> **所给数据行**
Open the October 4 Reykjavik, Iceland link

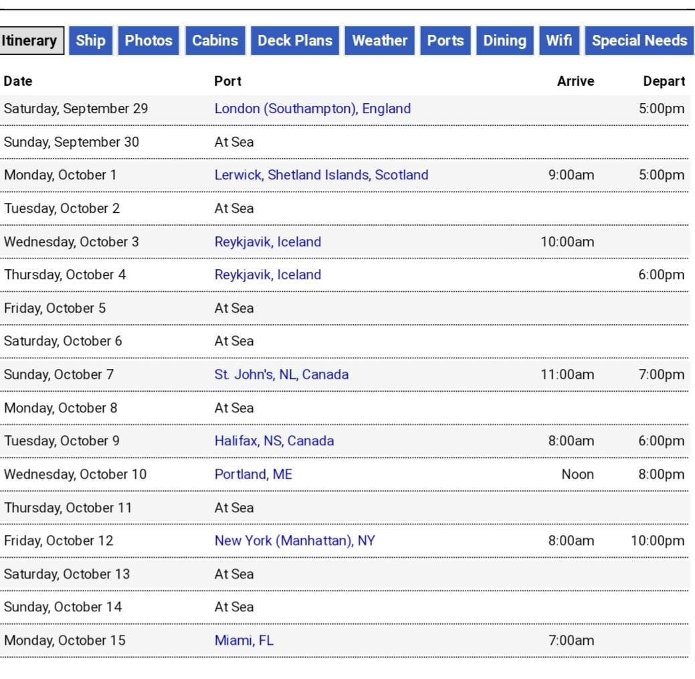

--

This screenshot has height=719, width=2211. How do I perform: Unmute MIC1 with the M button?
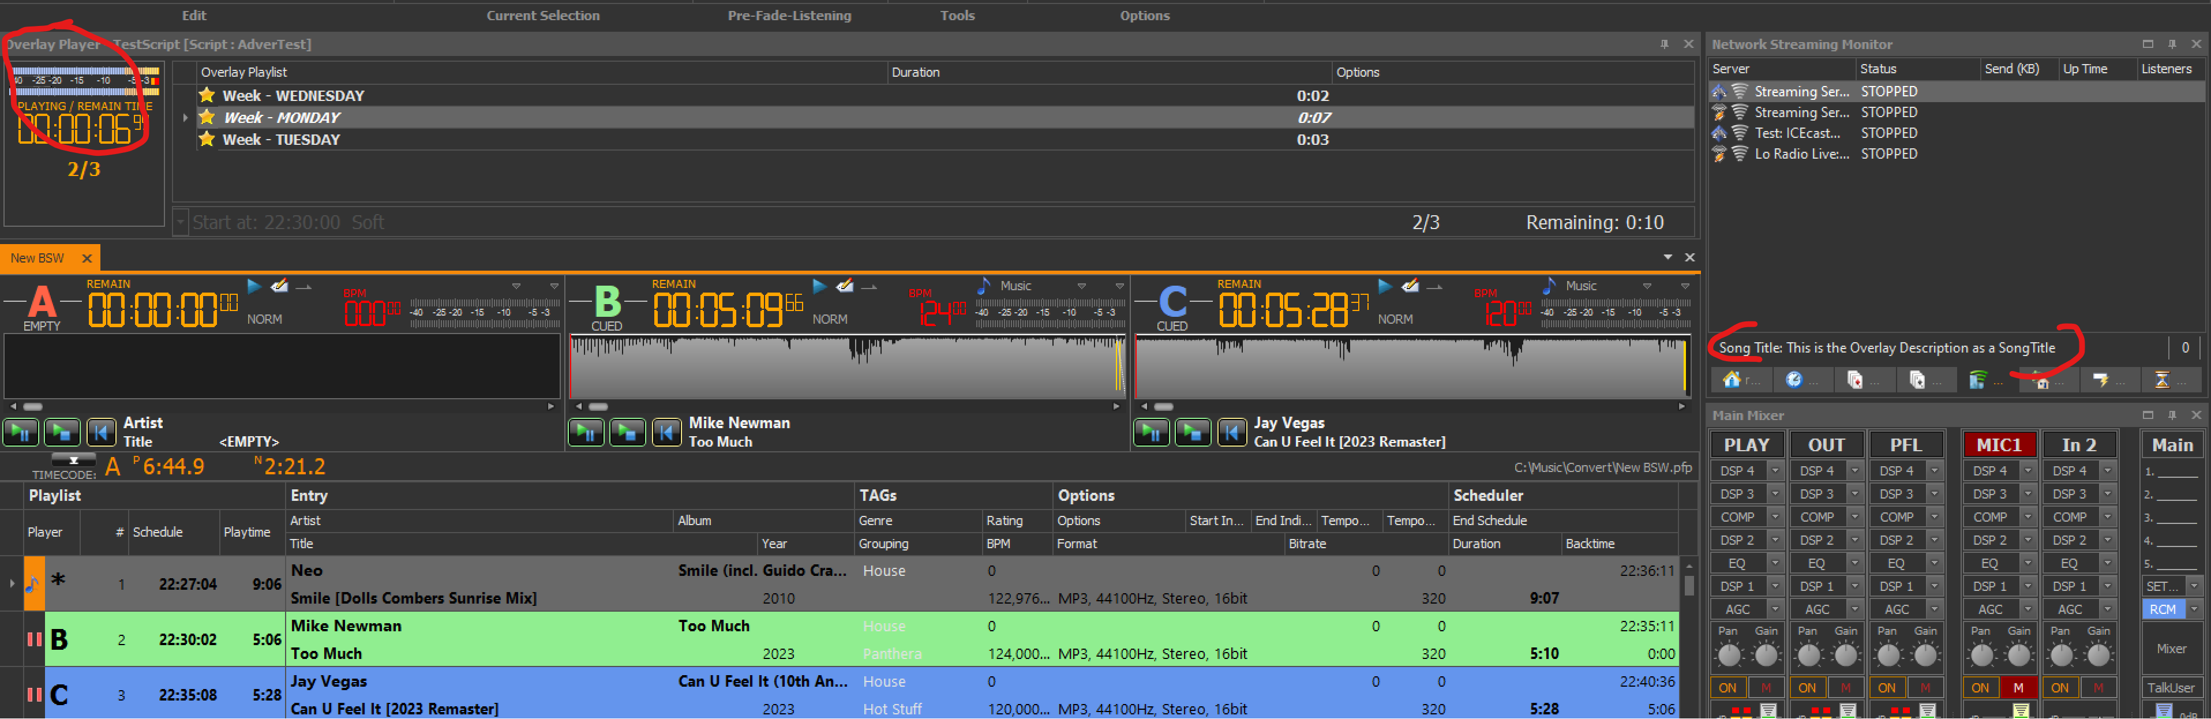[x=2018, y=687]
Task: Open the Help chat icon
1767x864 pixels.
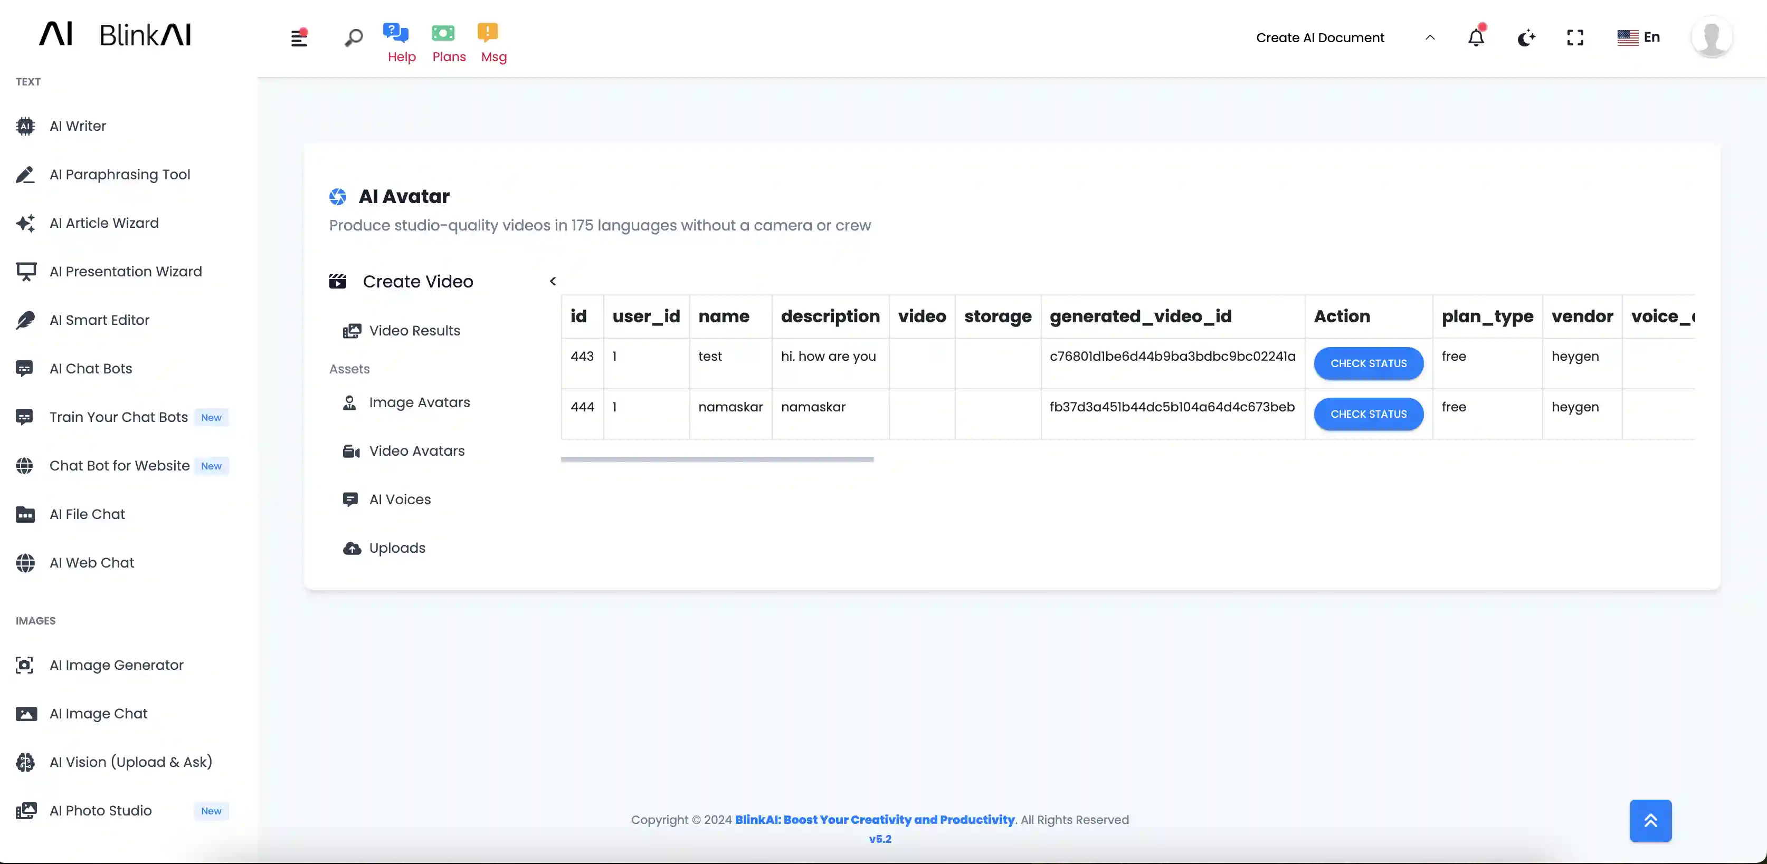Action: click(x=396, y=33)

> **练习说明**
请把从含有“This screenshot has”的那一行开始、到含有“Action: click(x=396, y=33)”的那一行结束的部分原样抄写下来，首尾两行都算在内。答案中不要包括图片。

> **答案**
This screenshot has height=719, width=2211. How do I perform: Unmute MIC1 with the M button?
[x=2018, y=687]
Task: Open the Help chat icon
1767x864 pixels.
Action: click(x=396, y=33)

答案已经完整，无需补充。